Mr Kure Abubakar, Head, Client Services at the CBN, gave the advice while presenting a paper on ‘Understanding Treasury Single Account (TSA)’ at the close of a two-day workshop on the Fiscal Responsibility Act.

The workshop, which began on Tuesday, was organised for government revenue generating ministries, departments and agencies (MDAs).

He said the TSA, if adopted by states, could help them to get maximum benefits.

Abubakar while answering questions from participants urged them to comply with the Federal Government’s directive and adhere to the September 15 deadline to avoid sanctions.

On the sidelines of the workshop, he told newsmen that some MDAs had complied and that if others failed to comply, they stood the risk of being sanctioned by the president.

“There are sanctions and the directive says all erring MDAs will be penalised and that is enough because that is the type of political will we need.

“If you don’t comply the consequence is yours. I cannot say specific penalties but I believe the president has the authority to penalise either the Managing Director or Chief Executive of such MDA.

“So those that refuse to comply are on their own or they should show reason to the government why they cannot comply’’, he said.

He also said that MDAs that require a waiver could do so by making a presentation to the president, stating why such should be granted.
“The presidential directive says that you can make a presentation to the president for a waiver if necessary.

“If the justifications are quite good Mr President in his own wisdom can grant the waiver but for now all the MDAs should work towards achieving the deadline of September 15,’’ he said.

Mr Khurima Nthara, World Bank Lead Economist and Programme Leader for Nigeria, while commending the Federal Government on the TSA implementation, said that it had been tested in other countries and it had been effective.

He said the concept would help government to reduce borrowing because it would enable it have a more consolidated view of the cash that it has at hand.

“I think the TSA has got a very simple concept. You want the government to have a good view of all the cash that it has in one single account.

“You don’t want the situation that one department or ministry has funds lying idle in one commercial bank when another is in need of those cash and the government has to borrow to make sure that the other ministry or department has access to funds.

“So the concept of the TSA is that all funds should be consolidated so that whichever agency is in need of cash at the moment should have access to those funds,’’ he said.

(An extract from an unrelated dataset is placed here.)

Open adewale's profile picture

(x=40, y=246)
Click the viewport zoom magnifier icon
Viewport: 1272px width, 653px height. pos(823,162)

One of the participants, Mr Ibeh Benneth, said that the workshop had helped him to understand how the Fiscal Responsibility Act works and how to go about the TSA remittance.

He further said that the workshop gave him a better understanding of the importance of the TSA to the nation and that it would ensure transparency in governance.

“I know I have been hearing of TSA but confronting it very closely today was good.

“We have discussed it extensively in our organisation but we did not know how to go about it.

“But now we have an idea and even though we had previously gotten an exemption letter, it is obvious that letter will not work, we have to start the process afresh.

“We saw the TSA as a directive that government just wants to be seen to be doing something but now I know that it is with good intentions,’’ he said. (NAN)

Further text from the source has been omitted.